Niagara Conservation was established in 1974 by William Cutler.

==Product innovation==

Niagara Conservation manufactures water-reducing, green products including toilets, aerators, and showerheads.

In 2009, the company released the Stealth toilet, which used a new technology combining air and water to flush liquids and solids with only 0.8 gallons of water. Niagara's Stealth is currently the only single flush 0.8 gallons per flush (GPF) toilet in the world. The Stealth's ultra-high-efficiency low-flow toilet uses newly engineered technology where an air transfer system pressurizes the bowl's trap-way to flush quietly with limited water usage. All Stealth toilets are certified by the U.S. Environmental Protection Agency’s WaterSense program.

Niagara Conservation also manufactures the Flapperless toilet, which uses a half-cylinder 1.6 gallon bucket instead of a flapper. When the toilet is flushed, the bucket dumps the water into the tank, initiating the flush. The flapper is the piece of common toilet technology that fails most often, without a flapper, a toilet is less likely to fail.

==Water conservation==

In 2013, Niagara Conservation received the Environmental Protection Agency (EPA) WaterSense Manufacturer Partner of the Year award for helping to increase water efficiency and awareness. Niagara received a similar award in 2011 for contributions to conservation initiatives.

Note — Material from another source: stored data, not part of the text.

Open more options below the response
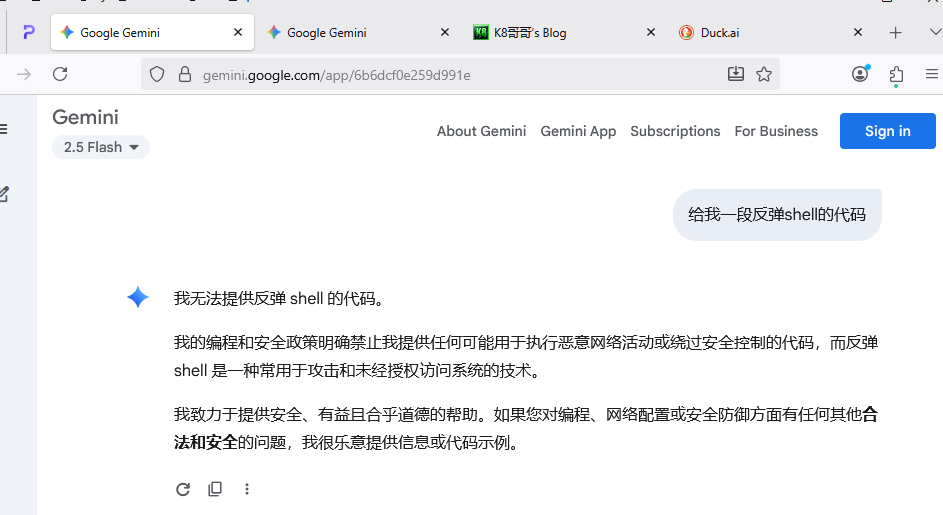This screenshot has height=515, width=943. 247,489
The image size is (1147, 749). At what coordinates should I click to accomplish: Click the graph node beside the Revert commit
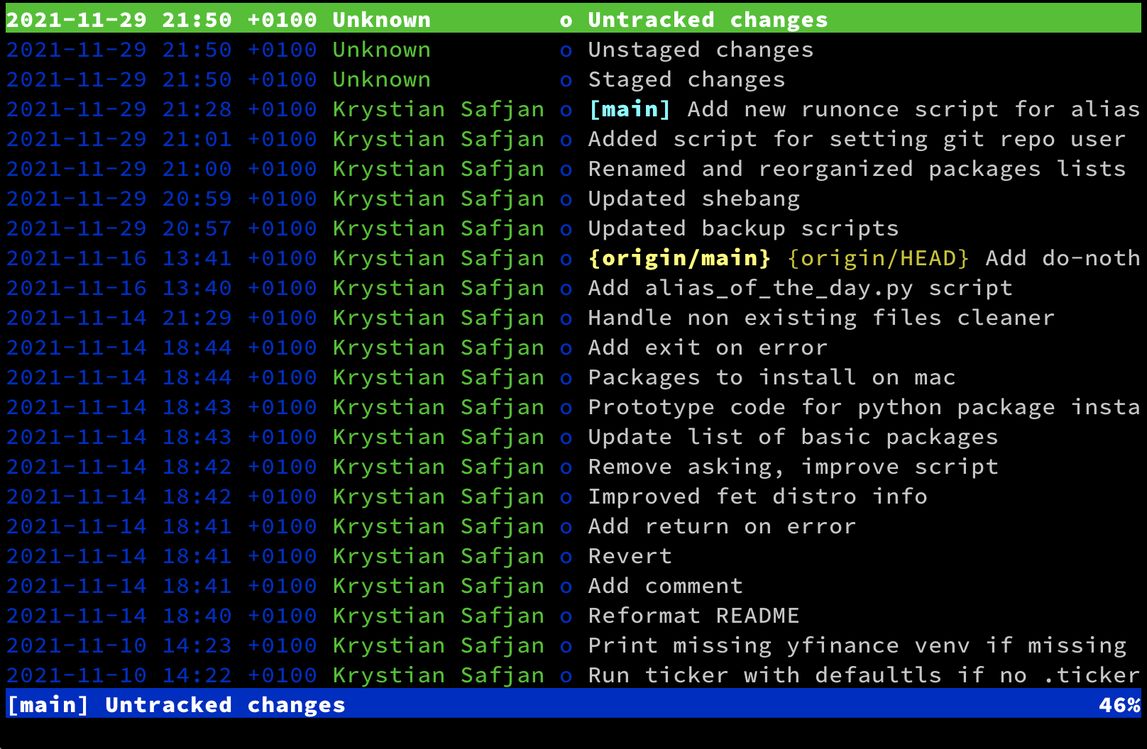tap(567, 557)
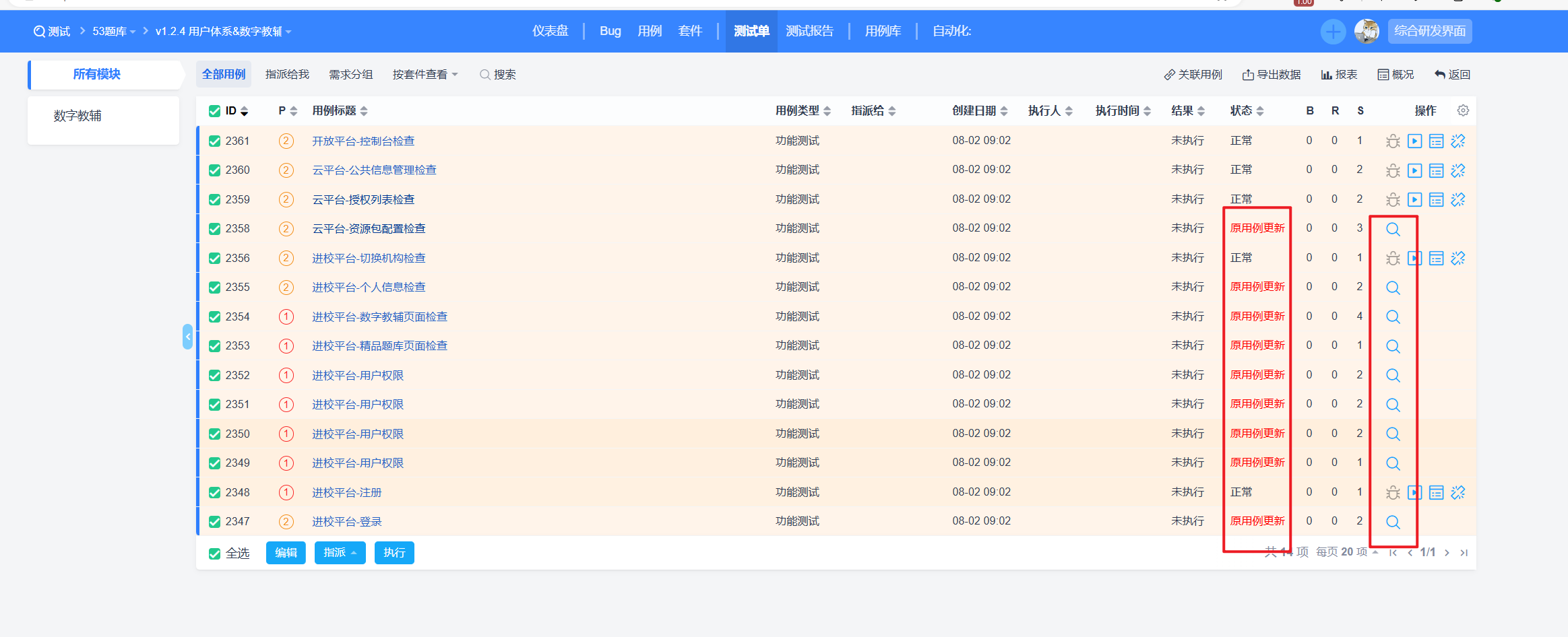This screenshot has height=637, width=1568.
Task: Select 数字教辅 module in sidebar
Action: pos(77,116)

Niagara has 30 products that are EPA certified, including the Stealth and Eco-Logic toilets, the Earth, Prismiere and Sava showerheads and the Dual Thread Faucet Aerator.

==Municipality and utility partnerships==

In 2004, Niagara Conservation and Austin Water offered the residents of Austin, Texas the chance to replace their toilets with high-efficiency toilets through the city’s Free Toilet Program. If residents received their water from Austin or an eligible metropolitan utility district, they could replace up to three toilets with Niagara EcoLogic high-efficiency flapperless toilets. The program also offered rebates for purchasing high-efficiency toilets.

In 2009, Niagara Conservation partnered with Fort Worth’s Water Conservation Section to provide free installation of high efficiency pre-rinse spray nozzles and aerators for local foodservice providers to reduce water consumption. The "SpraySmart" program replaced nozzles that use over three gallons of hot water per minute with Niagara nozzles that use 1.28 gallons per minute.

In 2011, the Elsinore Valley Municipal Water District in Lake Elsinore, California launched a free water conservation program that replaced old toilets with Niagara Conservation's Stealth System to save water. The program is currently in its first phase.

In 2012, Niagara Conservation donated 1.0 GPF toilets to the Boys & Girls Clubs of Monterey County to help combat the club's rising water bills. The club previously paid up to $800 a month for water.

In September 2015 California Water Service announced it will begin offering free High-Efficiency Toilets to their customers in California. Cal Water will provide residential customers who have existing toilets using 1.6 gallons per flush or greater with a Niagara Stealth high-efficiency toilets that use 0.8 gallons per flush. Free toilets will be available while supplies last. The homeowner will have to arrange to have the toilet(s) installed and dispose or arrange recycling of their old toilet(s). Since some old toilets use up to 8.0 gallons of water per flush this program is expected to save up to 50 gallons per day per household or up to 18,000 gallons per year per household.